Stored dataset items:
* * * * * * *
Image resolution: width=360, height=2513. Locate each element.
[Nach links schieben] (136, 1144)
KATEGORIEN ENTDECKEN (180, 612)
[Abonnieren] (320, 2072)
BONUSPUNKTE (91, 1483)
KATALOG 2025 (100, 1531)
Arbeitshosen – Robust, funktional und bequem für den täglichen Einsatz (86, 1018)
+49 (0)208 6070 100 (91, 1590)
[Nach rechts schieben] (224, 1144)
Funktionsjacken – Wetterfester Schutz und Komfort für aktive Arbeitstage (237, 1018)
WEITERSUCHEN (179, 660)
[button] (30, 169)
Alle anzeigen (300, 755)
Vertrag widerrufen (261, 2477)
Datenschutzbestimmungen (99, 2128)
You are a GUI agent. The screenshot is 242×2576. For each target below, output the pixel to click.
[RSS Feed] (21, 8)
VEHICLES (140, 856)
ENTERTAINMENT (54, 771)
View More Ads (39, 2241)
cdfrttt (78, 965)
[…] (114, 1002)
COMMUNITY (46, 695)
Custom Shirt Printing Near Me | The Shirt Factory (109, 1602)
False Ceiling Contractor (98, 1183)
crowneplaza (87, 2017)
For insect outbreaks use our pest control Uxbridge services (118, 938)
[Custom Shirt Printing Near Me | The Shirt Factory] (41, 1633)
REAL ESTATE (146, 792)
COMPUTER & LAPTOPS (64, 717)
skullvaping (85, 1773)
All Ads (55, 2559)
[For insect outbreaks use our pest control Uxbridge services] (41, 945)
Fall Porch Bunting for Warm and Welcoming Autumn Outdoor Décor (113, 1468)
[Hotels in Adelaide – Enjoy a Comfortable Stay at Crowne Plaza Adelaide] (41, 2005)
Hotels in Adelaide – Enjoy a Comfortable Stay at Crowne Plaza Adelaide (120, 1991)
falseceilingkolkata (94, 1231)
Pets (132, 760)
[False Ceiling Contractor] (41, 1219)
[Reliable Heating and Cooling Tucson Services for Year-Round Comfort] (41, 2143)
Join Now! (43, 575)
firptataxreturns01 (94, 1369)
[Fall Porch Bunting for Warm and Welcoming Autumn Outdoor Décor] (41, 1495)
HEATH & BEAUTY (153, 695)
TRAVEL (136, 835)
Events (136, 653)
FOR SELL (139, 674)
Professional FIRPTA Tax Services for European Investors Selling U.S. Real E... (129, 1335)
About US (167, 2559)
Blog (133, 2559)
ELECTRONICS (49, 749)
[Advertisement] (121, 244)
* * * * * * *
- What you will do:
From the opening line of the data above, please print each line as written up to and including the line that contains "Datenschutzbestimmungen (99, 2128)", and nothing more.

- Response:
Image resolution: width=360, height=2513. Locate each element.
[Nach links schieben] (136, 1144)
KATEGORIEN ENTDECKEN (180, 612)
[Abonnieren] (320, 2072)
BONUSPUNKTE (91, 1483)
KATALOG 2025 (100, 1531)
Arbeitshosen – Robust, funktional und bequem für den täglichen Einsatz (86, 1018)
+49 (0)208 6070 100 (91, 1590)
[Nach rechts schieben] (224, 1144)
Funktionsjacken – Wetterfester Schutz und Komfort für aktive Arbeitstage (237, 1018)
WEITERSUCHEN (179, 660)
[button] (30, 169)
Alle anzeigen (300, 755)
Vertrag widerrufen (261, 2477)
Datenschutzbestimmungen (99, 2128)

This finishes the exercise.